Pesona Cakkuriri bukanlah ritual adat, ia hanya menjadi medium dan episentrum dalam mempola gerakan secara kolektif untuk menyadarkan generasi Sendana betapa luhur dan arifnya moyang kita dalam menanamkan adat tradisi dan kebudayaan yang selalu up to date dengan zaman dan rezim apapun. Bangunan peradaban leluhur Sendana memang bukan sebuah konsep bangunan peradaban batu, melainkan sebuah bangunan peradaban spiritual yang akan selalu menjadi spirit generasinya dalam menata masa depannya.
Pesona Cakkuri nantinya akan dihelat dalam sebuah pertunjukan panggung yang spektakuler dengan mengusung Tarian Kolosal Ca’bitte dan Pemanna/Taroala dalam acara opening seremonial bersama para pemerhati budaya dan tokoh adat Sendana di hari pertama. Hari kedua akan dilangsungkan sebuah seminar budaya dirangkaikan dengan sosialisasi Perda Cagar Budaya Majene. Demikian juga pada hari ketiga akan diselenggarakan agenda lawatan budaya dengan lokasi kunjungan ke bekas perkampungan tua di Sa’Adawang dan puncak Buttu Suso di Desa Putta’da Kec. Sendana. Demikian juga pada malam harinya para pengunjung dan masyarakat Sendana akan disuguhi dengan berbagai pertunjukan seni tradisi, teater rakyat, permainan rakyat, tarian dan music tradisi.

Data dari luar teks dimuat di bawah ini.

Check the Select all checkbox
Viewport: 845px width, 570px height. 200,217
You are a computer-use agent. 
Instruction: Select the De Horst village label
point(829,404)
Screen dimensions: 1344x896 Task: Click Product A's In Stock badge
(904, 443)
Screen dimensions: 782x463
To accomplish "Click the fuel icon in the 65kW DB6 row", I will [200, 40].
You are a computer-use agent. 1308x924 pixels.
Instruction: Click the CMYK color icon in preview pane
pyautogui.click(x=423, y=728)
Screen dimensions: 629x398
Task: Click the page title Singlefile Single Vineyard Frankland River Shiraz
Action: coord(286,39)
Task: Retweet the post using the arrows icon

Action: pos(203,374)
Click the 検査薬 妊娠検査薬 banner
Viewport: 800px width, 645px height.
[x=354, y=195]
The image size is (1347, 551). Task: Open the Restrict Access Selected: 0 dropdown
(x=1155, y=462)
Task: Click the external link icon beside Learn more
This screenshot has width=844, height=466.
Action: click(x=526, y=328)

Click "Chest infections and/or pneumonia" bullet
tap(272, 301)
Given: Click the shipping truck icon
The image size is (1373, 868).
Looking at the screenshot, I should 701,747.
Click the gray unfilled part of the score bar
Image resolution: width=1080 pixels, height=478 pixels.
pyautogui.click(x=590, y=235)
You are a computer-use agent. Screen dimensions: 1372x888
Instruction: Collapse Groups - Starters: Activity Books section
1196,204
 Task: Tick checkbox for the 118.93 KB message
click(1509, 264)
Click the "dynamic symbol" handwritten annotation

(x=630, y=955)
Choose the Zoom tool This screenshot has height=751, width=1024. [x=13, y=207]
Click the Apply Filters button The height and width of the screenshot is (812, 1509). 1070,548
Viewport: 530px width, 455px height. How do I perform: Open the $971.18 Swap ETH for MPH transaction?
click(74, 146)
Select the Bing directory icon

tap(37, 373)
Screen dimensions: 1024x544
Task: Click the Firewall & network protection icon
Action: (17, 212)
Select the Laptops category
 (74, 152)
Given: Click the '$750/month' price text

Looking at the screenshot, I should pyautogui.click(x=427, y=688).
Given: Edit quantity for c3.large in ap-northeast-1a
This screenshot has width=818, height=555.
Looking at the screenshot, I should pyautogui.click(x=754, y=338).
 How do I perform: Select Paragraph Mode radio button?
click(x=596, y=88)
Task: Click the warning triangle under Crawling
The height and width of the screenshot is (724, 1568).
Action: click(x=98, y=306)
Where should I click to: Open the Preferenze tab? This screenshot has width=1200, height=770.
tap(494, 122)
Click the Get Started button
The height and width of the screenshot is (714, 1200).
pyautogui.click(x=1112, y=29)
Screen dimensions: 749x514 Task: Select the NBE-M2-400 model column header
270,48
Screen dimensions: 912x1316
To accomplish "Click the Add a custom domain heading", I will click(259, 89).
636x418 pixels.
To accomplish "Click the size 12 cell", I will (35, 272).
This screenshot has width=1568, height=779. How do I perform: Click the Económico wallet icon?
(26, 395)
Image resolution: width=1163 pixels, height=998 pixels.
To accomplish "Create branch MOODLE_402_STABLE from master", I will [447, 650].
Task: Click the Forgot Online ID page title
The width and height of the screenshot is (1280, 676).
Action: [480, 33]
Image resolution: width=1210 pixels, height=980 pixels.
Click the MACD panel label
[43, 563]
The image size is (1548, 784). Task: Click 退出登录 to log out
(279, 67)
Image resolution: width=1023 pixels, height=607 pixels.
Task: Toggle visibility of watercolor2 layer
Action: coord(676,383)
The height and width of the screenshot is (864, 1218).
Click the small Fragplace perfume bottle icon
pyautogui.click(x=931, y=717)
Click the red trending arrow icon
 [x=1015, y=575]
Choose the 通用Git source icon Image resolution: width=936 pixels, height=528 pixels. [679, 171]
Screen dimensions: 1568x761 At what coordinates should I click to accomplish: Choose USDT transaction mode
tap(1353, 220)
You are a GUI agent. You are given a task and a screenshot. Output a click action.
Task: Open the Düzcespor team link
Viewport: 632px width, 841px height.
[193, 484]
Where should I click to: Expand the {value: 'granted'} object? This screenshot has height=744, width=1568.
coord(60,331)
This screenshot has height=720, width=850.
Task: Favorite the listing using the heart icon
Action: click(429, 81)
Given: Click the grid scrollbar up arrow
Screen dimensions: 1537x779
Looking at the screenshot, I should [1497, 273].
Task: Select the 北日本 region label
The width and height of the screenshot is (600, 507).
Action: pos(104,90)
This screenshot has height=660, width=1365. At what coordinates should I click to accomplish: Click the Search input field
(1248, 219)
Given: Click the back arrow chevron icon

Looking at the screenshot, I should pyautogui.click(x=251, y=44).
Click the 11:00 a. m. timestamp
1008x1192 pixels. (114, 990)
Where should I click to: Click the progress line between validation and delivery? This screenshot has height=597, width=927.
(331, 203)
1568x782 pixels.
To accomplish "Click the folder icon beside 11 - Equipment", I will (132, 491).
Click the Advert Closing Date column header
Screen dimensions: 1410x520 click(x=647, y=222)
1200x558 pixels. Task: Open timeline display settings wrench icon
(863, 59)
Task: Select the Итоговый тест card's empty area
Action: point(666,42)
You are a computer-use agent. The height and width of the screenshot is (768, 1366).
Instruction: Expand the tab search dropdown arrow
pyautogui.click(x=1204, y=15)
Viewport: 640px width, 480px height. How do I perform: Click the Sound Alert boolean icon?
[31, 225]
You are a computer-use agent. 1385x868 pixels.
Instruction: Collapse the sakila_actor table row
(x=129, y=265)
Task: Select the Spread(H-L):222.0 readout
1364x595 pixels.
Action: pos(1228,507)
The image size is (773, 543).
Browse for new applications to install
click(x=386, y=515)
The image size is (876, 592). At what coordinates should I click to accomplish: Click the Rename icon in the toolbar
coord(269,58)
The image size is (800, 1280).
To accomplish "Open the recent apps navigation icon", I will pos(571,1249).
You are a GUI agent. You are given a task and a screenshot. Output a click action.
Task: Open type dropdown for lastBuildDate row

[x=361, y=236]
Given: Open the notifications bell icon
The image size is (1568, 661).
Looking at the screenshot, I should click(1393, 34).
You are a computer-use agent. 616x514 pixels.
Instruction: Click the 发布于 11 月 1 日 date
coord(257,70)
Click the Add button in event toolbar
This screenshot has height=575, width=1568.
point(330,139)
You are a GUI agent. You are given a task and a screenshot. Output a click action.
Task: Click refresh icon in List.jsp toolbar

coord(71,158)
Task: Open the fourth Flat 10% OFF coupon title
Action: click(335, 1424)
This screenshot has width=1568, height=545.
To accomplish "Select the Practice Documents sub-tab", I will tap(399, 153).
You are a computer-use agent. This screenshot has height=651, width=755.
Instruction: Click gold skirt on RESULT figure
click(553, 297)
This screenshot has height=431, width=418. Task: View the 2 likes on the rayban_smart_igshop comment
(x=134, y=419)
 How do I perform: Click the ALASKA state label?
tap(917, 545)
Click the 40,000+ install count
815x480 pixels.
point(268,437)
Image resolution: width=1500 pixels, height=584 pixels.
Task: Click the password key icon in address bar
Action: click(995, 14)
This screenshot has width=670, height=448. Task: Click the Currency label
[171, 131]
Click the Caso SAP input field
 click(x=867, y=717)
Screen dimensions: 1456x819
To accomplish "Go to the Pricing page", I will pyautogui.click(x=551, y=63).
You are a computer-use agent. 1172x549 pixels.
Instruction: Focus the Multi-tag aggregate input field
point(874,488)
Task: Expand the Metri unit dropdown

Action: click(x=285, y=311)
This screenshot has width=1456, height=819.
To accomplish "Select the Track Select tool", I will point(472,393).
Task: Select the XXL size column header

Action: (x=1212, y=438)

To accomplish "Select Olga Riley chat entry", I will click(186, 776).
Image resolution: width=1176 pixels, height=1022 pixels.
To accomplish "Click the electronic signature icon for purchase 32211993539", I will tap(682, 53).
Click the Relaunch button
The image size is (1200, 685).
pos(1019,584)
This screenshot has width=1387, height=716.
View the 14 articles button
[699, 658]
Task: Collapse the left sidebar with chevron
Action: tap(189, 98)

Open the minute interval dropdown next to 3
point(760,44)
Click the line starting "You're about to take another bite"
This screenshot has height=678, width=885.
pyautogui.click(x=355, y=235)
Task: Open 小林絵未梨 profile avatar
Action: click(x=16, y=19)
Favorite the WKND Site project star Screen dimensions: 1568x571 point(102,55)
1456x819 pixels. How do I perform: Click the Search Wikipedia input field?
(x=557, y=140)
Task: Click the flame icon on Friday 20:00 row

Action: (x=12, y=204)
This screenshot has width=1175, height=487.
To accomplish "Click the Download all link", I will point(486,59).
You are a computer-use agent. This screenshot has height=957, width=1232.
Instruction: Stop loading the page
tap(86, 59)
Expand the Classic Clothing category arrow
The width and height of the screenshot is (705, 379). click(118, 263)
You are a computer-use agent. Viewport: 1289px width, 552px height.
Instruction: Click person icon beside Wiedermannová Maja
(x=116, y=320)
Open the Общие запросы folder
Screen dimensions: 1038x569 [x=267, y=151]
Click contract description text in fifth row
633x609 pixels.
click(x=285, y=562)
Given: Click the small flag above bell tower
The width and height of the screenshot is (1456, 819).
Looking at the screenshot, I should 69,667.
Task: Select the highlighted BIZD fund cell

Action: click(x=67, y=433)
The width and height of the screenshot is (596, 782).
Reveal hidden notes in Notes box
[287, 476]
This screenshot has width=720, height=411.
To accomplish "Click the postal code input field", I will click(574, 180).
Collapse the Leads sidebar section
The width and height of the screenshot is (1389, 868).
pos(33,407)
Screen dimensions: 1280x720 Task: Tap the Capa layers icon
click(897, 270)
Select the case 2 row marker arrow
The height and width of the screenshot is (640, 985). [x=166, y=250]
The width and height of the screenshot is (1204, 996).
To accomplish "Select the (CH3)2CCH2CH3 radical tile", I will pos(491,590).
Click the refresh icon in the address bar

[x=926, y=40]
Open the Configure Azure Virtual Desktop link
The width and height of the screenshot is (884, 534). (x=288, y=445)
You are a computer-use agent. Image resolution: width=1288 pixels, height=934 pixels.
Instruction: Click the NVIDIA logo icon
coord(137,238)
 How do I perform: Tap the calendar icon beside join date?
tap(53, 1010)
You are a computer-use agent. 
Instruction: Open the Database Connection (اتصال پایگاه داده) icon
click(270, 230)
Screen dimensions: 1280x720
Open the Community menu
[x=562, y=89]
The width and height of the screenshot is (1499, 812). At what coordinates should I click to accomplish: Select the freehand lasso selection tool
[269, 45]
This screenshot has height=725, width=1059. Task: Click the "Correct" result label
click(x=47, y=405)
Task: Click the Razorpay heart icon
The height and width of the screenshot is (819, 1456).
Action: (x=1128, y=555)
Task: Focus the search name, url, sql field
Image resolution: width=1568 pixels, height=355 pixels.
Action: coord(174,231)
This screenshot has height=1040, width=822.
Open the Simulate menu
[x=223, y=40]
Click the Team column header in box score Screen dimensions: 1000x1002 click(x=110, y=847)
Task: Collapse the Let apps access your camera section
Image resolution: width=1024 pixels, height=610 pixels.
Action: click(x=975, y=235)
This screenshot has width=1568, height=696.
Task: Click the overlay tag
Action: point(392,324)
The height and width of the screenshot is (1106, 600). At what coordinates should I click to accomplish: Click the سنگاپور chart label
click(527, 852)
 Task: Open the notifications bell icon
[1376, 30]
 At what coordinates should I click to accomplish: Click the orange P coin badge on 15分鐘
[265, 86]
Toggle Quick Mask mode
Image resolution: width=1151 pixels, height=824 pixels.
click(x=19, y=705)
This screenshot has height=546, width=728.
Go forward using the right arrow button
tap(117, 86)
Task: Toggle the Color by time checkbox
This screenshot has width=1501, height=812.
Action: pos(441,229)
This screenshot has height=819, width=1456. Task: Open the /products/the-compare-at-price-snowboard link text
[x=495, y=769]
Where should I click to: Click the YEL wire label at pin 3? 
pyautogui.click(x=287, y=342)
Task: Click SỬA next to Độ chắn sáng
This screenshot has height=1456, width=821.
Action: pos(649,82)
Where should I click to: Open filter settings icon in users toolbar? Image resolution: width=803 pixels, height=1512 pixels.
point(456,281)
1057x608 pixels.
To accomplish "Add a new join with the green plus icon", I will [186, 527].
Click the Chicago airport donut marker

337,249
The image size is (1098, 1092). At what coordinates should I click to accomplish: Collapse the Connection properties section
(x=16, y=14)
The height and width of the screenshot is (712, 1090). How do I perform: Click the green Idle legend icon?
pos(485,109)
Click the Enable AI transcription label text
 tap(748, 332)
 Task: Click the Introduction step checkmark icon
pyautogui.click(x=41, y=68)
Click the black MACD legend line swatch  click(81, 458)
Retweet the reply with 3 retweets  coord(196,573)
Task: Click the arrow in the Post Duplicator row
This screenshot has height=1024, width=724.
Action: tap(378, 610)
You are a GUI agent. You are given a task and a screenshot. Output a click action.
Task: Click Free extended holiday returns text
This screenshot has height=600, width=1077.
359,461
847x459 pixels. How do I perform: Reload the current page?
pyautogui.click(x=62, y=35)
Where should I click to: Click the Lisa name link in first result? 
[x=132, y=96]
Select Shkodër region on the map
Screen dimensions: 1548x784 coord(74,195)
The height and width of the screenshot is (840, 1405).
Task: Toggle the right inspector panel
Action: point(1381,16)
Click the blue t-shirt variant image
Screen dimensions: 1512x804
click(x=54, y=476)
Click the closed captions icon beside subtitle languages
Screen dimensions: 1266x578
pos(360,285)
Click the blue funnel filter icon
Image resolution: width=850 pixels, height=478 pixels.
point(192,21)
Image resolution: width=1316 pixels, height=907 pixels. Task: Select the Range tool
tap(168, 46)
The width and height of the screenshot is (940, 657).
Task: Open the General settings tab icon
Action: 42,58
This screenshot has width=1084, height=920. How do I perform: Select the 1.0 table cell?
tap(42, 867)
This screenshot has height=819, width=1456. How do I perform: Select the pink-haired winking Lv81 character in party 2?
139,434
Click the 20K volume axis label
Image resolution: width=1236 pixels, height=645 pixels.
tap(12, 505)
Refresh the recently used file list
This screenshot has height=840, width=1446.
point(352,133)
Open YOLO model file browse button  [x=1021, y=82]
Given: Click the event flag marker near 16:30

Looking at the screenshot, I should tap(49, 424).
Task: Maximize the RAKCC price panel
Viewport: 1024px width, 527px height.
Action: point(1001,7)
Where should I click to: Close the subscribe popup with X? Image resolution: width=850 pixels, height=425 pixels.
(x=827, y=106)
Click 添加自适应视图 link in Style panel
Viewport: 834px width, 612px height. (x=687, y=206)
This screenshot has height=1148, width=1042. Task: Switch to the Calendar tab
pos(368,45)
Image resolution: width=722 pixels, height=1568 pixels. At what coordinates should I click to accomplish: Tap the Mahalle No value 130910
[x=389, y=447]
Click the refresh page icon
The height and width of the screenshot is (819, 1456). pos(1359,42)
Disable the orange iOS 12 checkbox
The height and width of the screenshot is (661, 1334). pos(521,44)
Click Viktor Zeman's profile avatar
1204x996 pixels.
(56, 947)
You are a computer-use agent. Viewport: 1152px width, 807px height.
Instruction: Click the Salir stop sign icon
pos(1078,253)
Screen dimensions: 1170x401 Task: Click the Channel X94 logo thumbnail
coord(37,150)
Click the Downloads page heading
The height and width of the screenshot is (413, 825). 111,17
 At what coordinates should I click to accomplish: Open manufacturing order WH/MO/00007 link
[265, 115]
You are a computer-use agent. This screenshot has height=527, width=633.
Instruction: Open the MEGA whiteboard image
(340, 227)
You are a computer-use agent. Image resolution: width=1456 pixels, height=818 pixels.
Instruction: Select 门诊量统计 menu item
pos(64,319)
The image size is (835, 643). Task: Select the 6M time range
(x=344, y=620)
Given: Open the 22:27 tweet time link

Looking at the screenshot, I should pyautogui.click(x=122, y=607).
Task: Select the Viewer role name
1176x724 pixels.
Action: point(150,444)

Tak ketinggalan para pecinta benda-benda pusaka bisa lebih dekat menyaksikan benda-benda peninggalan leluhur Mandar yang sampai hari ini masih terpelihara dengan baik. Termasuk para pengunjung akan dimanjakan dengan kehadiran RUMPITA yang akan menggelar buku di areal pertunjukan. Acara Gelar Buku itu memungkinkan para pengunjung untuk membaca berbagai referensi dari berbagai disiplin ilmu secara gratis.
Sekedar diketahui bahwa tahapan dari acara Pesona Cakkuriri dimulai hari ini (Selasa, 12 Juli 2016) di secretariat panitia Café INA Sendana. Persiapan-persiapan dan perlengkapan mulai disiapkan sampai pada puncak pertunjukan. Selamat Menantikan dan mari menjadi bagian dari sebuah peristiwa sejarah dan mulai ikut menuliskannya !.